Makes one daydream... I think they have an article about every single place Kevin and I have talked about traveling to as of late. Save one, and I am not telling.
After writing such a paean to air travel, I was at the airport the next day, flying to Buffalo. The plane was a tiny one, and it was early on a Sunday morning, yet the flight was completely full.

The Delta line was terribly slow, blockaded by a woman who not only couldn't manage enough English to say "Hello" but also had apparently never seen a line before, and two "real American" firefighters who thought they shouldn't have to pay checked baggage fees. But even when those barriers were removed, the other customers took just as long to sort out the fact that their bags needed sticky tags to get to Omaha. I know, we are experienced travelers, but isn't everyone in a hurry at the airport?

Perhaps my anxiety comes from years of perilous near misses at the jetway. At age 19, I did actually miss a flight from London to Paris. Even though it was my final night of a semester spent studying in London, I was out too late the night before and had not finished packing my belongings. The next flight over the Channel did a fine job of delivering me and those belongings. Another time, I waltzed into JFK 15 minutes before my flight took off for Miami, where I was to meet my mother and sister. This was after 9-11. I have no idea why they let me on the plane. My mother would have been so angry at me.

Behavior like that now would probably lead to a divorce, an option unavailable to my mom. These days I pretend I am more responsible.

I often work as a photo assistant, for my husband. This is an interesting thing to do. When we first met, in a color darkroom, not on a job, I had freelanced as a photographer's assistant for a couple years. He begged me to work for him but I refused. I do not know how well most photo assistants get along with the photographers they slave for, but I do know that I resent authority and a photo shoot is a dictatorship.

But Kevin gets jobs in Miami, South Africa, Copenhagen... it's hard to say no to that. This job, in Niagara Falls, maybe wasn't quite so glamorous. But three days outside in the mist at the honeymoon capital of the world with my new husband couldn't be so bad. As it turns out, the working relationship is 60% brilliant, 20% quite good and 20% profoundly annoying. I keep taking the 4 out of 5. On the morning of our departure, our only skirmish involved bringing (or not bringing) a small trolley for the heavy equipment carry-ons. I wanted to save my back. He insisted it wouldn't work. Not such a bad skirmish. Oh well, lifting heavy things gave me a nice, muscular back for my wedding gown. And he's the boss. He's not always a dictator though. I get to play around a little on these jobs....

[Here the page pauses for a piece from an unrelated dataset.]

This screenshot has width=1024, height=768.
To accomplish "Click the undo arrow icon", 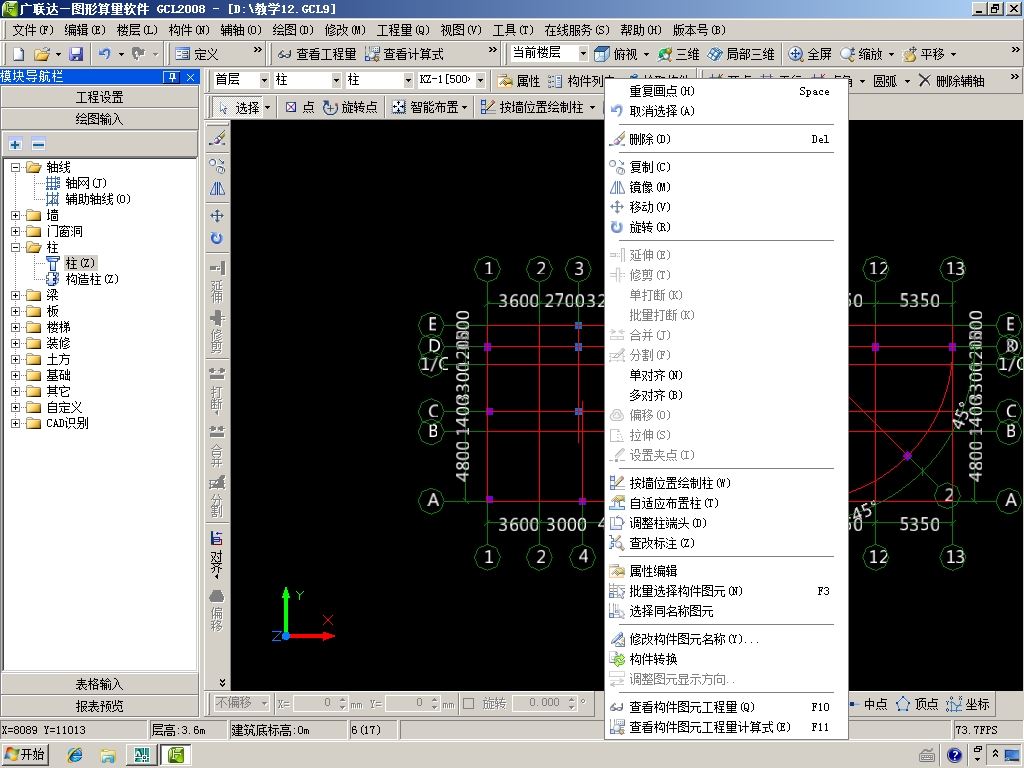I will 104,54.
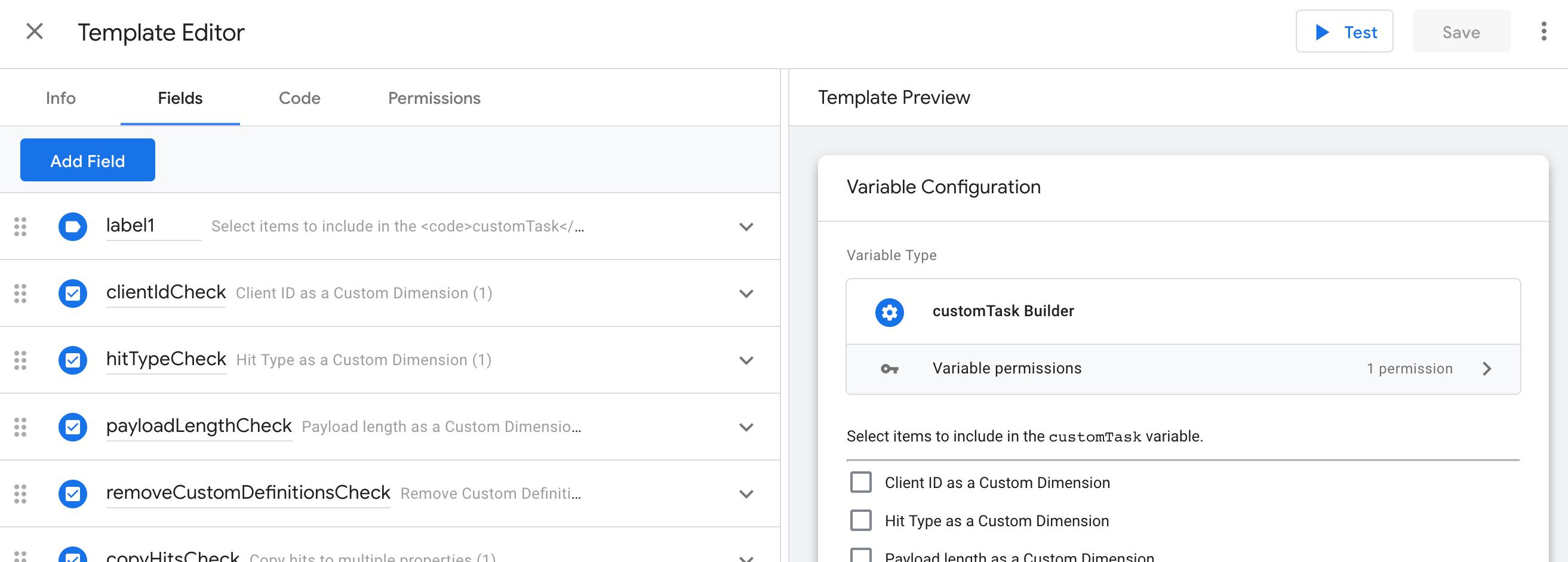
Task: Click the label1 field type icon
Action: click(72, 227)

niagara falls, by bridget batch
Niagara Falls, from our hotel room

Friday, April 16, 2010

Why travel?

Why this human need for travel? Does it relate to a need for novelty? Why the restless, haunting desire to be a vagabond, to wander? Is it hard-wired? A legacy from our hunter-gatherer days? Let's ask Jared Diamond.

Tourism is now one of the world's number one industries. It is yet another lopsided economic construct. Poor countries, rather than merely selling out their land, now mine their cultural heritages, or less-spoiled landscapes. Well, despite all that jet exhaust fueling climate change, I don't think we should all be staying home.

I love traveling. Even the concomitant hassles, fights err, relationship struggles, the lines, baggage dragging, relentless solicitations, and jet lag. I love jet lag. I love waking up too early, surreal, dreamy, potent and startling. I love airports. Being at an airport means I am going somewhere. I don't care about the pain of security, it's gone, forgotten within mere minutes. The adrenaline surge of worrying that I will miss my flight is addictive. I love take-off most of all. The moment the plane skips off of the ground, an overgrown child throwing itself into space, I feel freedom. I am afraid of heights, but not in airplanes.

And then you arrive. Even someplace I've been before will have changed since my last visit. If you are assiduous in your gaze, boredom will not plague you. I am many things, including overwhelmed, but I am not bored. Not allowing yourself to become overwhelmed is important. But why are we even here, or there, or en route to, in the first place?